= SET EXERCISE A =
Quote the passage on California deficiency judgments in full, word for word.

= TEXT SECTION =
The precise wording of the amended statute states, “No deficiency shall be owed or collected, and no deficiency judgment shall be requested or rendered for any deficiency. . . .”  Based upon this wording, a reasonable argument may be made that a lender who has not yet obtained a deficiency judgment will be prohibited from recovering any deficiency from a seller.  This analysis is consistent with current California court determinations regarding whether and to what extent a statute is retroactive.  It is possible that the words “no deficiency shall be owed or collected,” may even prevent lenders from collecting existing deficiency judgments.  How the courts will determine these issues, however, remains to be seen.  The legislative history of this amendment strongly suggests that the lawmakers intended immediate protection for all sellers, including those who do not yet have judgments against them.  The Giardinelli Law Group is currently vigorously defending deficiency claims based on the interpretation that such claims are absolutely barred as of July 15, 2011.

= MATERIAL PROVIDED =

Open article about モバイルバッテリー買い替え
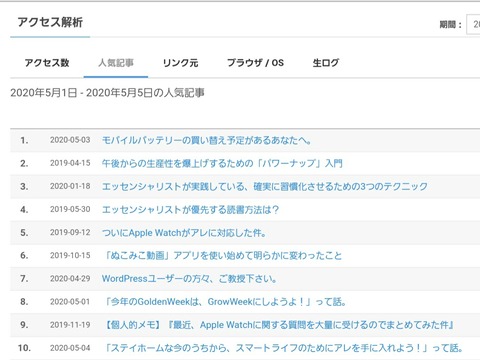 tap(207, 140)
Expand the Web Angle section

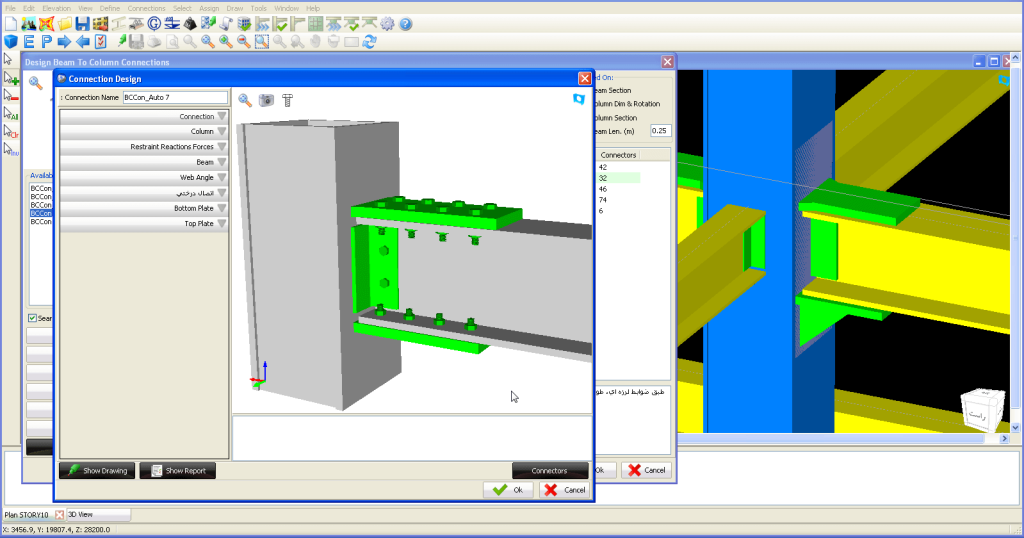(144, 177)
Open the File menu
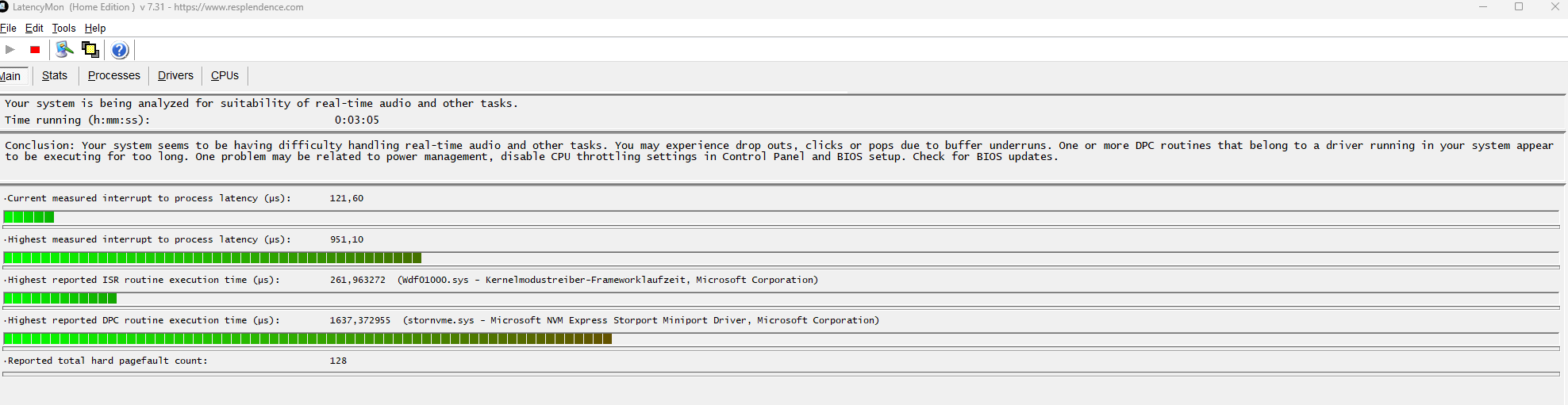This screenshot has width=1568, height=405. pyautogui.click(x=8, y=28)
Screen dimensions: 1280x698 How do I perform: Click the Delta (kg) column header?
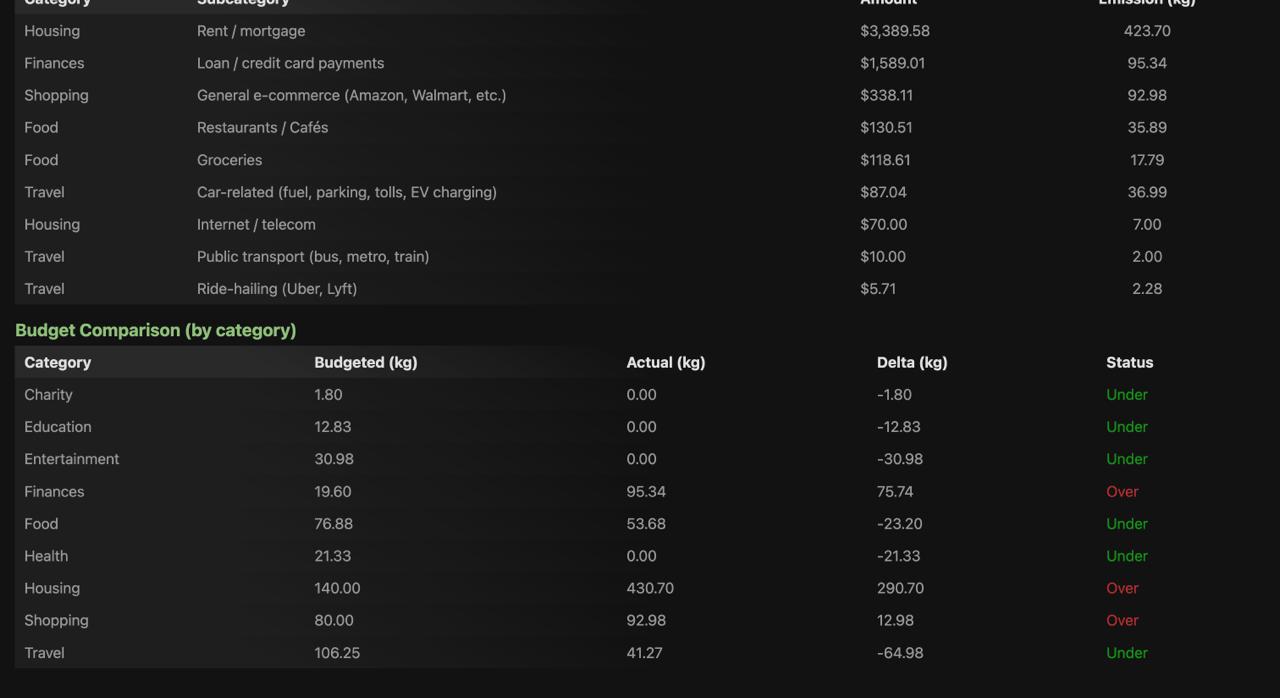911,362
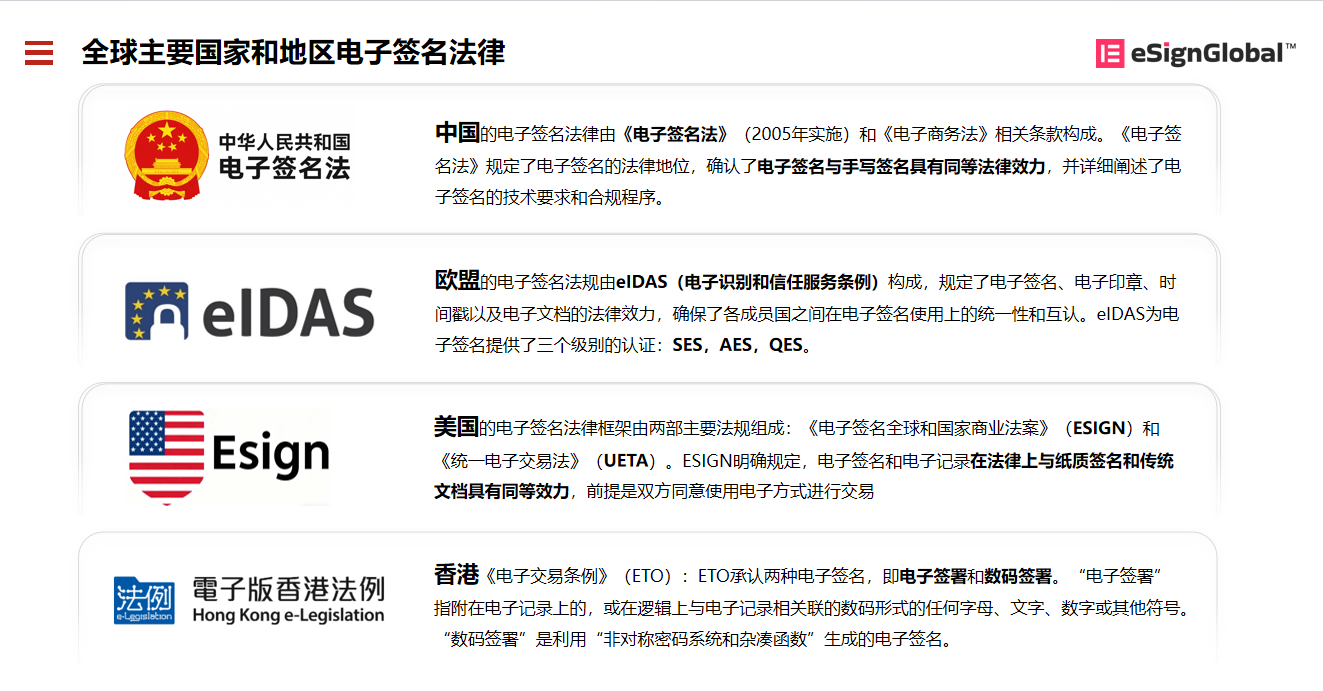Click the blue 法例 e-Legislation icon

pyautogui.click(x=144, y=600)
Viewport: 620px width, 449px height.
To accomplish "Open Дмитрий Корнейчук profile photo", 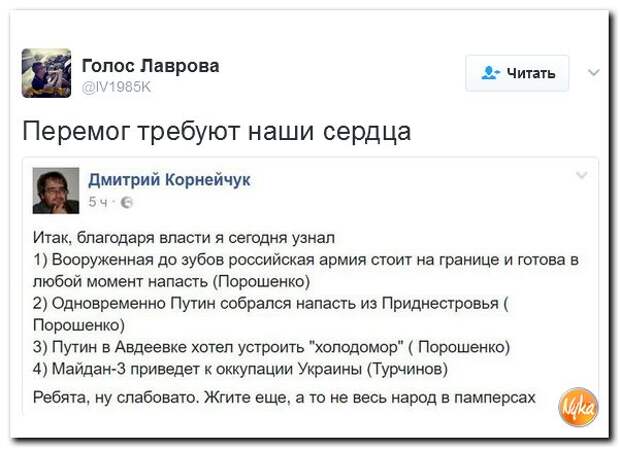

= SET EXERCISE B =
Please swap "column header" for "column heading" in the rows, from the line with "Open the File menu" through the end of the rows, with both ends included and nothing else changed. Return only those lines, leaving the pictures out.

= FULL ANSWER A =
The precise wording of the amended statute states, “No deficiency shall be owed or collected, and no deficiency judgment shall be requested or rendered for any deficiency. . . .”  Based upon this wording, a reasonable argument may be made that a lender who has not yet obtained a deficiency judgment will be prohibited from recovering any deficiency from a seller.  This analysis is consistent with current California court determinations regarding whether and to what extent a statute is retroactive.  It is possible that the words “no deficiency shall be owed or collected,” may even prevent lenders from collecting existing deficiency judgments.  How the courts will determine these issues, however, remains to be seen.  The legislative history of this amendment strongly suggests that the lawmakers intended immediate protection for all sellers, including those who do not yet have judgments against them.  The Giardinelli Law Group is currently vigorously defending deficiency claims based on the interpretation that such claims are absolutely barred as of July 15, 2011.

= FULL ANSWER B =
Open the File menu
This screenshot has width=1568, height=405. pyautogui.click(x=8, y=28)
Screen dimensions: 1280x698 How do I perform: Click the Delta (kg) column heading?
911,362
Click the blue 法例 e-Legislation icon

pyautogui.click(x=144, y=600)
Viewport: 620px width, 449px height.
To accomplish "Open Дмитрий Корнейчук profile photo", 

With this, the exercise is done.